Your assignment
Read the lines below. Copy out any that hold the string "agent".

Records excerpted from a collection
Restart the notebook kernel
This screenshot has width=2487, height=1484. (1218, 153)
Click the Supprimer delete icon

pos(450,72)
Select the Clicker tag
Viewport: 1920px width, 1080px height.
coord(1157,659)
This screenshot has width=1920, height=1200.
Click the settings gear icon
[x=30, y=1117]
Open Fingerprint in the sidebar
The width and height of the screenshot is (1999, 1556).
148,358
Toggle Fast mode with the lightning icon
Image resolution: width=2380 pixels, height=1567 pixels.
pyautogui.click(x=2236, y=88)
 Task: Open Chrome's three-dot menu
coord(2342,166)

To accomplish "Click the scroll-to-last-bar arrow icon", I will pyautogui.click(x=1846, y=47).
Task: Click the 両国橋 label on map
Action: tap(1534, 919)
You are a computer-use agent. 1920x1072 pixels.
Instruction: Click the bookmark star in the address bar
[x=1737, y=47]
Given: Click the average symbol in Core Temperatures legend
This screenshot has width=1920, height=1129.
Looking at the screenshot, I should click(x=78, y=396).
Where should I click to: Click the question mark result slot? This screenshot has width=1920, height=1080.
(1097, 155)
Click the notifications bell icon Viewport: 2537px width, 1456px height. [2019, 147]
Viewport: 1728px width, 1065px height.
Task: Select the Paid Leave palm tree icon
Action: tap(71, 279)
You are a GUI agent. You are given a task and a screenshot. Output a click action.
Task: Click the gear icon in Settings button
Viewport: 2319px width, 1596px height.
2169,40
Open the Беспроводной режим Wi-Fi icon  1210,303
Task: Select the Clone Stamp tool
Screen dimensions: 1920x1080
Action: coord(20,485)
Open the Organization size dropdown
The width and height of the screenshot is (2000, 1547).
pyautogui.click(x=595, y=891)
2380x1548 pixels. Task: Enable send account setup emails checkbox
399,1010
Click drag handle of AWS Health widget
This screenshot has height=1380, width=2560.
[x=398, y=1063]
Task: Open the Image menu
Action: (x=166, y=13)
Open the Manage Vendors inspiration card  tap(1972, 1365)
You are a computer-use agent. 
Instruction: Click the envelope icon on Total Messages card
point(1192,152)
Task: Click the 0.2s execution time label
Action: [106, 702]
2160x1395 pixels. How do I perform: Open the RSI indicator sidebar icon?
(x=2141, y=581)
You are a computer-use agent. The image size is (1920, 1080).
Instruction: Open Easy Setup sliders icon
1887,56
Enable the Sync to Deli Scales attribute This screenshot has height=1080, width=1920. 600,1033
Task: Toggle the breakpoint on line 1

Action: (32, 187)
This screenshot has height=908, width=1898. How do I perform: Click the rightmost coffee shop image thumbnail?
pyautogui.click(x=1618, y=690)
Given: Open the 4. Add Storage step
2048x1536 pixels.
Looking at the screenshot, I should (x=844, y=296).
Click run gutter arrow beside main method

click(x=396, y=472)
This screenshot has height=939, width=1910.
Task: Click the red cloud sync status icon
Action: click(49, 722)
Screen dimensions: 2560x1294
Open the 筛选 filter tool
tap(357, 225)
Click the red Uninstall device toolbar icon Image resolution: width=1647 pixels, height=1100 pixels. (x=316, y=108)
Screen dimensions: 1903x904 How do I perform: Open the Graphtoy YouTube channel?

Written solution
You are a computer-use agent. 1920x1072 pixels.
You are a GUI agent. You are given a task and a screenshot. Output a click action.
You are a computer-use agent. 
You are a computer-use agent. The image size is (1920, 1080).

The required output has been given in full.